Let \(X\) be a smooth complex projective irregular variety of general type, i.e., a variety with Kodaira dimension \(\kappa(X)=\dim X\) and \(q(X)= h^1(X, {\mathcal{O}}_X)>0\). Let the Albanese fiber dimension \(e=\dim X- \dim a(X)\), where \(a: X\rightarrow \mathrm{Alb}(X)\) is the Albanese map. The \(n\)-th pluricanonical map \(\varphi_{|nK_X|}\) of \(X\) is defined by the basis of the vector space \(H^0(X, {\mathcal{O}}(nK_X))\), where \(K_X\) is the canonical divisor of \(X\). In this paper, with the above assumption, the author proves the following two theorems.
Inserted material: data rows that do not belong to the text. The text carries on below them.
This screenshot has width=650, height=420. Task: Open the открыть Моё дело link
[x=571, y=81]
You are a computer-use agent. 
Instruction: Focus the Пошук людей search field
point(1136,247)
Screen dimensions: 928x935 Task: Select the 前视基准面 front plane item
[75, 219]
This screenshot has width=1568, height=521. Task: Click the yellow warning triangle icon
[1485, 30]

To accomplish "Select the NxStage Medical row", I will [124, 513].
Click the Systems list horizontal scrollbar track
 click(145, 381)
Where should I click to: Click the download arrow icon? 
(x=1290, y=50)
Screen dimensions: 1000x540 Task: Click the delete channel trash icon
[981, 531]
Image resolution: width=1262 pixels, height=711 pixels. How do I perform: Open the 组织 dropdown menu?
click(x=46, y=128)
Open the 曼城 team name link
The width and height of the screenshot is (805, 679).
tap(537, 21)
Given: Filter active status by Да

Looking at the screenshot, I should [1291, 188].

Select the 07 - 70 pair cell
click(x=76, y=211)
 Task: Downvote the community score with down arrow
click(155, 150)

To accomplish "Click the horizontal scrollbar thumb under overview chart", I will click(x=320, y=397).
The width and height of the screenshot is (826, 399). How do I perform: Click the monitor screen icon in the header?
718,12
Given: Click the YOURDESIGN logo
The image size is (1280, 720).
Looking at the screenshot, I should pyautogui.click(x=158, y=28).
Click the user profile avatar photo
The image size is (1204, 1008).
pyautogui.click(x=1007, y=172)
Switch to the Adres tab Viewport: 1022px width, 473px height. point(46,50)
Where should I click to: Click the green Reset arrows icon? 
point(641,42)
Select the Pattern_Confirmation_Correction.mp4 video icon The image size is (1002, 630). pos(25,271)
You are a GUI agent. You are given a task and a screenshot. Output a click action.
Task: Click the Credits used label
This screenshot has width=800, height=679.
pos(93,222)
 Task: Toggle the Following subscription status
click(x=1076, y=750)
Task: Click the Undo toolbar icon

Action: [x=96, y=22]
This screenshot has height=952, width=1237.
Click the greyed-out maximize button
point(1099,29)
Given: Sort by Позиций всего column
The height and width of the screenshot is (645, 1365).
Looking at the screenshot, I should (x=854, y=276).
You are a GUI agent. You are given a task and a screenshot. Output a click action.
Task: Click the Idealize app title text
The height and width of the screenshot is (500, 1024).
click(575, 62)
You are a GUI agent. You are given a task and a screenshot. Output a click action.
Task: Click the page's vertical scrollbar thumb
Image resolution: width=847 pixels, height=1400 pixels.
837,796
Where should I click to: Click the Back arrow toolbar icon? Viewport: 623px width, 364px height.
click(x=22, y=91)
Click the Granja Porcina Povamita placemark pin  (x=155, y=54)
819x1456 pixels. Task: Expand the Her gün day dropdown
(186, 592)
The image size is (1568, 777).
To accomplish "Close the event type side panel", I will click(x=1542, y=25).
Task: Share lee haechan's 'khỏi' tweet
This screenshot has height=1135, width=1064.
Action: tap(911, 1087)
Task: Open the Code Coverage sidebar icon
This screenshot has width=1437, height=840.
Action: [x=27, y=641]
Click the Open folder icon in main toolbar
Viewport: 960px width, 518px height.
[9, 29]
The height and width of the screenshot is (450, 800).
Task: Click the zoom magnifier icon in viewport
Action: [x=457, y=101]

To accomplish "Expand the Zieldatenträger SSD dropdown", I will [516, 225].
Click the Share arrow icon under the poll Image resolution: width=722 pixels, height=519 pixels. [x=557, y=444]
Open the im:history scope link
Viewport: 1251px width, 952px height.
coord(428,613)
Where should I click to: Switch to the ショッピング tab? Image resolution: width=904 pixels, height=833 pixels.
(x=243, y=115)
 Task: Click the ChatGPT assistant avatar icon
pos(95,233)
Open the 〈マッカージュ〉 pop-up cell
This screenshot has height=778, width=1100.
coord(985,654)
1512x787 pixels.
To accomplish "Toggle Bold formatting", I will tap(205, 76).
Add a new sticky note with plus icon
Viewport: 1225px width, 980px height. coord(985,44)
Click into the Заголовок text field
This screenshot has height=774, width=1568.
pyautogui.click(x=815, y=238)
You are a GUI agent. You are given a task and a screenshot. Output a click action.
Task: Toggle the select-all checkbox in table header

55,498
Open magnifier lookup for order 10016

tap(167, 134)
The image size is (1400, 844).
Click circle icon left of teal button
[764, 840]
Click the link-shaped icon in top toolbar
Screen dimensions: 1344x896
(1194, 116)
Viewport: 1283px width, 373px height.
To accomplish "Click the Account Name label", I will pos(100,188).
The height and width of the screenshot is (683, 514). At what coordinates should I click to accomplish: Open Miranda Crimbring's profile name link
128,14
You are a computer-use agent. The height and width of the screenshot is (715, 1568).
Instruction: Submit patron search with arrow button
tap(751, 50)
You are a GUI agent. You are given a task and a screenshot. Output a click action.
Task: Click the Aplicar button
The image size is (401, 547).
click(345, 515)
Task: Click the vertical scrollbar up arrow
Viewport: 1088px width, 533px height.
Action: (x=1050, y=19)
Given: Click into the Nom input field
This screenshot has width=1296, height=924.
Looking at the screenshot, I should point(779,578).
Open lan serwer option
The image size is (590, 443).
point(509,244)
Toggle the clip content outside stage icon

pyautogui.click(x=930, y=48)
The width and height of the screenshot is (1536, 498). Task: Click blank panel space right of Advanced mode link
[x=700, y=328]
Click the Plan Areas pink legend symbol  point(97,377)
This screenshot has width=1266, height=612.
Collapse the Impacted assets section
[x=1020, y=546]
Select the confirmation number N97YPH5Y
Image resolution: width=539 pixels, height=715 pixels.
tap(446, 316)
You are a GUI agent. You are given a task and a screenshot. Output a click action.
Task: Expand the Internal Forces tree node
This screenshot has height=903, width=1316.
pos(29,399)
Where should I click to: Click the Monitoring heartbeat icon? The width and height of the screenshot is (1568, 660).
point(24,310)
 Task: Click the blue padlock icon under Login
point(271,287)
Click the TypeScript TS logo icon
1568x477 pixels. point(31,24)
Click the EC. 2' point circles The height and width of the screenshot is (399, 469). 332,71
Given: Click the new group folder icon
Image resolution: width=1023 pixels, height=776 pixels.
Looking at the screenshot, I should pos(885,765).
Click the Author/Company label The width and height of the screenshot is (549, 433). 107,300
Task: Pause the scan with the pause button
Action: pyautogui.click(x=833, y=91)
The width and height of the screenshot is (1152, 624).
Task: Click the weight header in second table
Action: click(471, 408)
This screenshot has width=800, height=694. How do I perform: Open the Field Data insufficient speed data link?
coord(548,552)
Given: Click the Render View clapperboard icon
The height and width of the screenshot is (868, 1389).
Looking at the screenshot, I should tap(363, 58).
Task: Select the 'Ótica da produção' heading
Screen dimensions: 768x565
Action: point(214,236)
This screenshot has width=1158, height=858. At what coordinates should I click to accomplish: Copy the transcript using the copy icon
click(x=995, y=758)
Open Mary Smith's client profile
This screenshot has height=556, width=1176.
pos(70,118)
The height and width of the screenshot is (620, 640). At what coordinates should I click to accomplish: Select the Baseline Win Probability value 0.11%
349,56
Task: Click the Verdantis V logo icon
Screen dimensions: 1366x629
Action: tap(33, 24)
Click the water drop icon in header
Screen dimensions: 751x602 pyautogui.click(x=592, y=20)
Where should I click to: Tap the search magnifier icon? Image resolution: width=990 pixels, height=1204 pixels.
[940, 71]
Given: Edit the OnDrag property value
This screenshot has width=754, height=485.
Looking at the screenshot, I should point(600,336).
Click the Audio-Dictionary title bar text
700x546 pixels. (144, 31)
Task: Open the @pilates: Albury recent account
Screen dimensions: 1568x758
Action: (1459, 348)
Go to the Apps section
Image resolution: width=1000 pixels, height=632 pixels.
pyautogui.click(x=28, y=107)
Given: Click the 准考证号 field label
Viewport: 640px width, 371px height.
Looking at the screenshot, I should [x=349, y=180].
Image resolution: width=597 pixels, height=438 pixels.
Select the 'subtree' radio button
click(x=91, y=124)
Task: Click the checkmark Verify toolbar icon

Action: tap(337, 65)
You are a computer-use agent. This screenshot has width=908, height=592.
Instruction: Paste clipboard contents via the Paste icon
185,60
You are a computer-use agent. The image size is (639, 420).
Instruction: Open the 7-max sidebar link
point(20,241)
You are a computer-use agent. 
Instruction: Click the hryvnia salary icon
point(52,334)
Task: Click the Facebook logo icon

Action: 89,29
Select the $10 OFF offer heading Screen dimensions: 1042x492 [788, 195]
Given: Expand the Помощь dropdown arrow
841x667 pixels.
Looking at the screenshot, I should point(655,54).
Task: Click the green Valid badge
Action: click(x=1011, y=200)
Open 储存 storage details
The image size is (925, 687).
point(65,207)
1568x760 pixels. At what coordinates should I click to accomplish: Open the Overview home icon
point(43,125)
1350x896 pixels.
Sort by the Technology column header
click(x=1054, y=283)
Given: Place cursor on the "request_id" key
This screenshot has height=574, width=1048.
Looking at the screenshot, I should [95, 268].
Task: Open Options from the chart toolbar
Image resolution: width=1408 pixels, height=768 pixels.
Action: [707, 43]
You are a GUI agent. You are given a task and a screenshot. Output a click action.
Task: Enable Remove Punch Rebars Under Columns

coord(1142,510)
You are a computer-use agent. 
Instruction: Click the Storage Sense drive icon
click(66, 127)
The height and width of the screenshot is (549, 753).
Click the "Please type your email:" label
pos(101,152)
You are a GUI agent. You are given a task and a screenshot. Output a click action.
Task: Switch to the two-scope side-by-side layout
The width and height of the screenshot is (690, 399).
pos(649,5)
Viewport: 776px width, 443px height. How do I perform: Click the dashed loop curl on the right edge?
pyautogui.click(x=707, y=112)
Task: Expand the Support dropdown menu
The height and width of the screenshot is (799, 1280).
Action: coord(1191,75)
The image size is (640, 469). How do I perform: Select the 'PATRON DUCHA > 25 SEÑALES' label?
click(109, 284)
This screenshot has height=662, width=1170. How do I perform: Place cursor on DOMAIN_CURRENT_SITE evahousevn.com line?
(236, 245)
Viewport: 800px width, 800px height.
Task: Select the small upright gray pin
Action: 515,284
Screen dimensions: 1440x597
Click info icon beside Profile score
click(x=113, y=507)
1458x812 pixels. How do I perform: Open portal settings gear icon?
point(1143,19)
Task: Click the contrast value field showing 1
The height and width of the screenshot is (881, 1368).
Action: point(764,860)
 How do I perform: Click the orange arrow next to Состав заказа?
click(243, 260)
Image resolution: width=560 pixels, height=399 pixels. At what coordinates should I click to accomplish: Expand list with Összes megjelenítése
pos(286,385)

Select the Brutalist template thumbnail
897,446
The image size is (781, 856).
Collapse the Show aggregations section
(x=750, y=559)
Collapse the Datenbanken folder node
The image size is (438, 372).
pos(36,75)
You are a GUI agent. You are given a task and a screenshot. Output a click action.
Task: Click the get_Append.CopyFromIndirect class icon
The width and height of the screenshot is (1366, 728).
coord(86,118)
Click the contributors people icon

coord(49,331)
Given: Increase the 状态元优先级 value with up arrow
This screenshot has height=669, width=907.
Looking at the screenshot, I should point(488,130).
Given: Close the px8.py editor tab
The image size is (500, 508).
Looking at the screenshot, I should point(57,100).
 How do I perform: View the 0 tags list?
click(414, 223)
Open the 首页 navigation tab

Theorem 1.1. If \(e=2\), then \(\varphi_{|6K_X|}\) is birational. Theorem 1.2. If \(e=2\) and the translates through \(0\) of all components of \[ V^0(\omega_X) = \{\alpha \in \mathrm{Pic}^0(X), h^0(\omega_X\otimes \alpha)>0\} \] generates \(\mathrm{Pic}^0(X)\), then \(\varphi_{|5K_X|}\) is birational. The following are known results. Chen and Hacon proved that \(\varphi_{|6K_X|}\) is birational if \(e=0\) and \(\varphi_{|(e+5)K_X|}\) is birational when \(e=1\) or \(2\). Later Jiang, Lahoz and Tirabassi showed that \(\varphi_{|3K_X|}\) is birational when \(e=0\). Jiang and the author proved that \(\varphi_{|4K_X|}\) is birational when \(e=1\).